Question:medium

The work done in turning a magnet of magnetic moment 'M' by an angle of 90$^\circ$ from the meridian is 'n' times the corresponding work done to turn it through an angle of 60$^\circ$ where the value of 'n' is ______.

Show Hint

Rotating a magnet from $0^\circ$ to $60^\circ$ takes exactly HALF the energy required to rotate it all the way to $90^\circ$. This is a very common checkpoint calculation to have memorized!
Updated On: Jun 19, 2026
  • 0.5
  • 2
  • 0.25
  • 1
Show Solution

The Correct Option is B

Solution and Explanation

Step 1: Understanding the Concept:
The work done in rotating a magnet in a magnetic field $B$ from angle $\theta_1$ to $\theta_2$ is $W = MB(\cos \theta_1 - \cos \theta_2)$. Starting from the meridian means $\theta_1 = 0^\circ$.

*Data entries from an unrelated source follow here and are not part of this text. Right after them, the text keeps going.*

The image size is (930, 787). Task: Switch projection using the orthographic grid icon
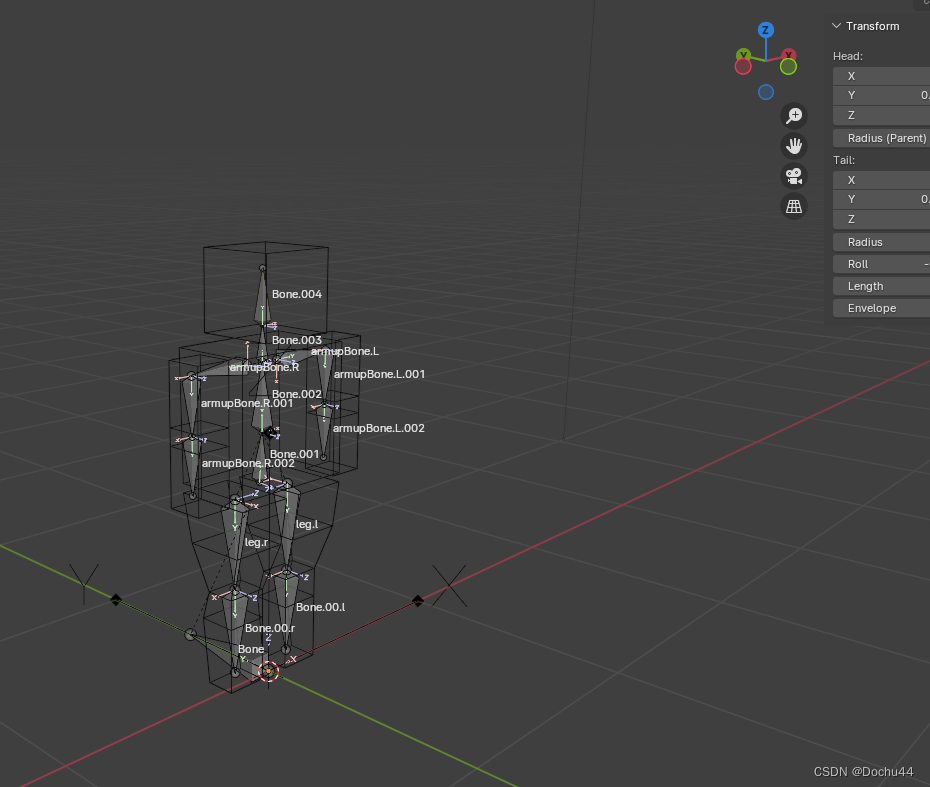tap(793, 206)
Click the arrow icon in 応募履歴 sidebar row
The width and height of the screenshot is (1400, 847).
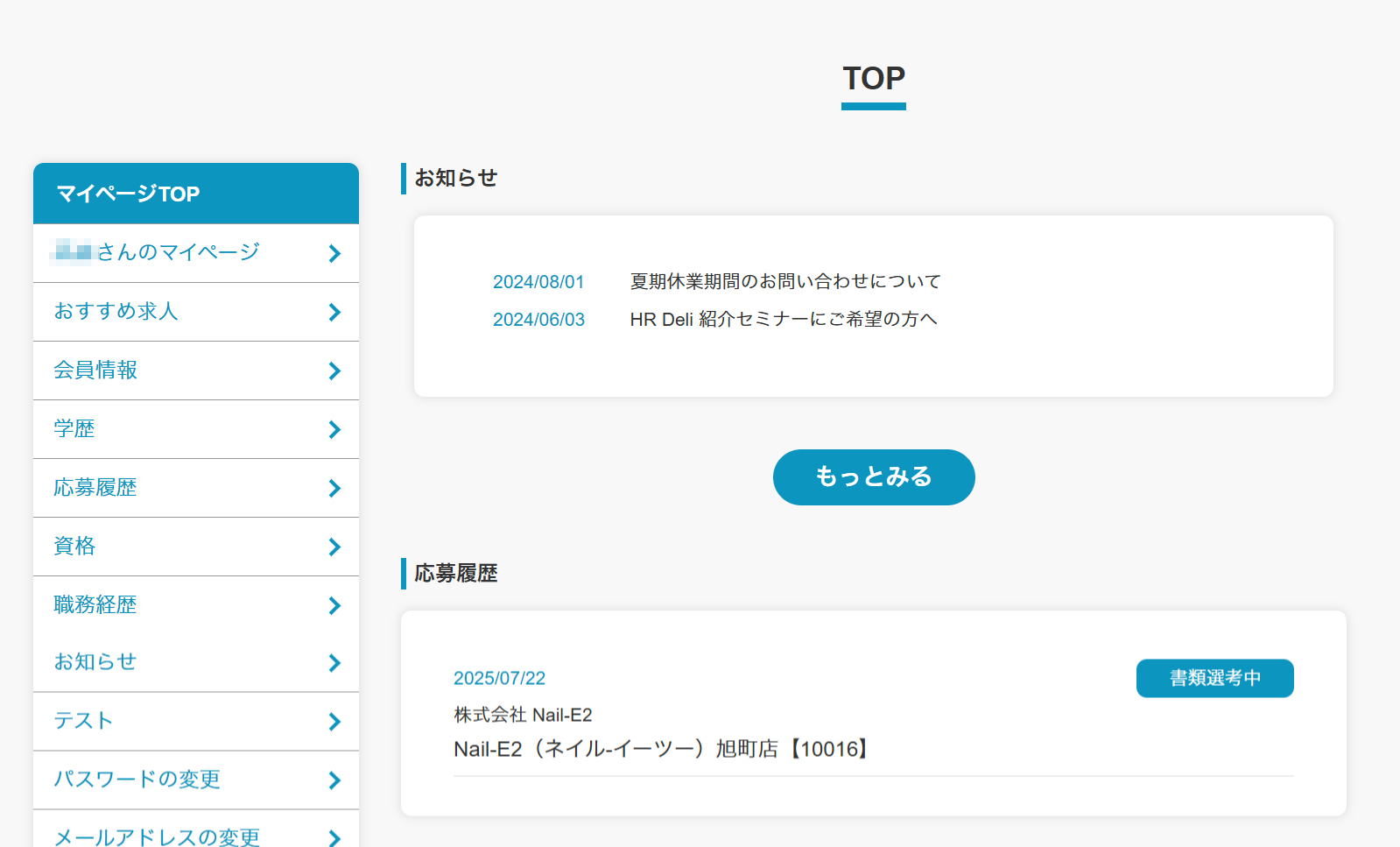[x=334, y=489]
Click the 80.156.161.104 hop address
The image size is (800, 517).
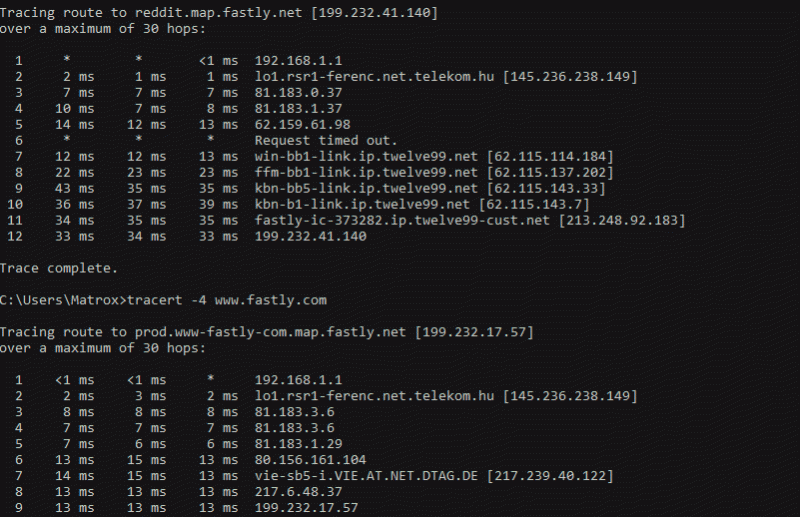pyautogui.click(x=311, y=460)
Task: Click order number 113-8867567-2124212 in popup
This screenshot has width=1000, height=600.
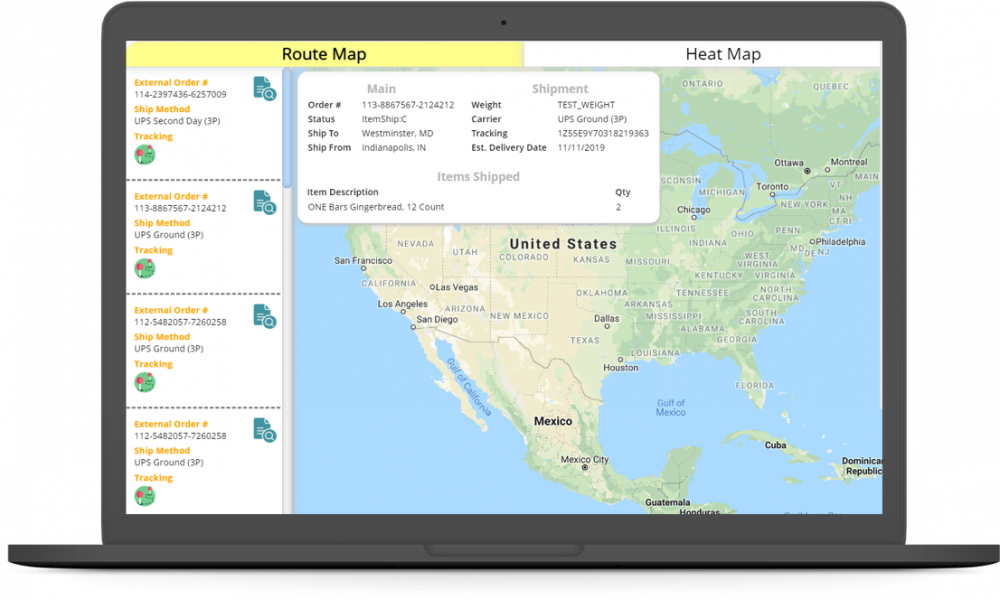Action: coord(407,105)
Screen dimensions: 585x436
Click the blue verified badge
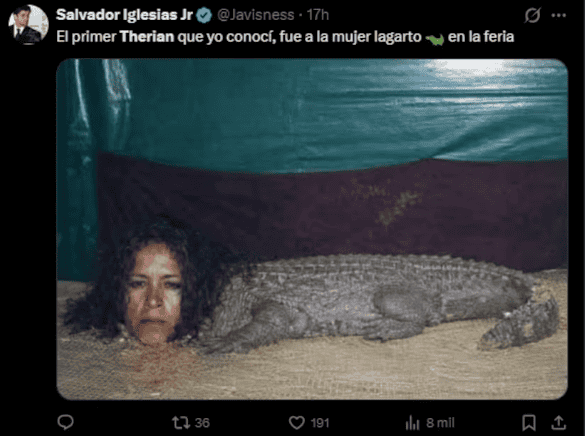pos(204,15)
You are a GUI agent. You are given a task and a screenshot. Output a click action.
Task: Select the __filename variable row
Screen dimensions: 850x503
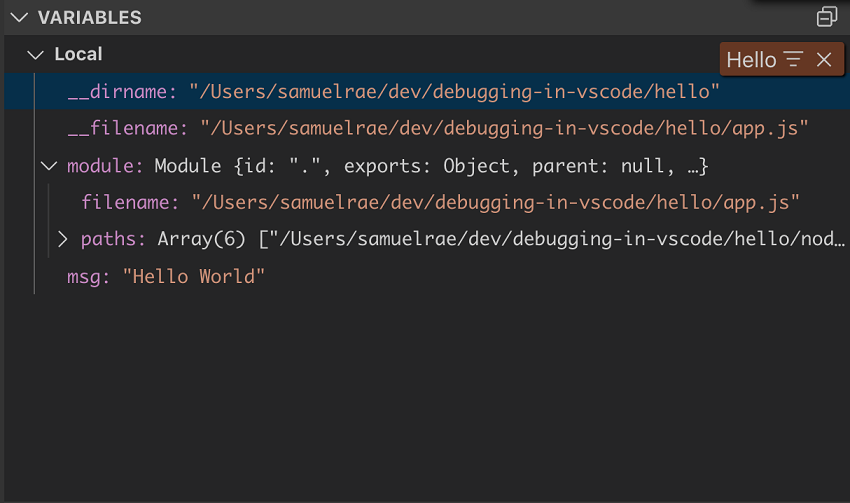point(427,128)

Step 2: Formula Application:

$W = MB(1 - \cos \theta)$. For 90°: $W_1 = MB(1 - \cos 90^\circ) = MB(1 - 0) = MB$. For 60°: $W_2 = MB(1 - \cos 60^\circ) = MB(1 - 0.5) = 0.5 MB$.

Step 3: Explanation:

Given $W_1 = n W_2$. $MB = n (0.5 MB) \implies n = \frac{1}{0.5} = 2$.

Step 4: Final Answer:

The value of $n$ is 2.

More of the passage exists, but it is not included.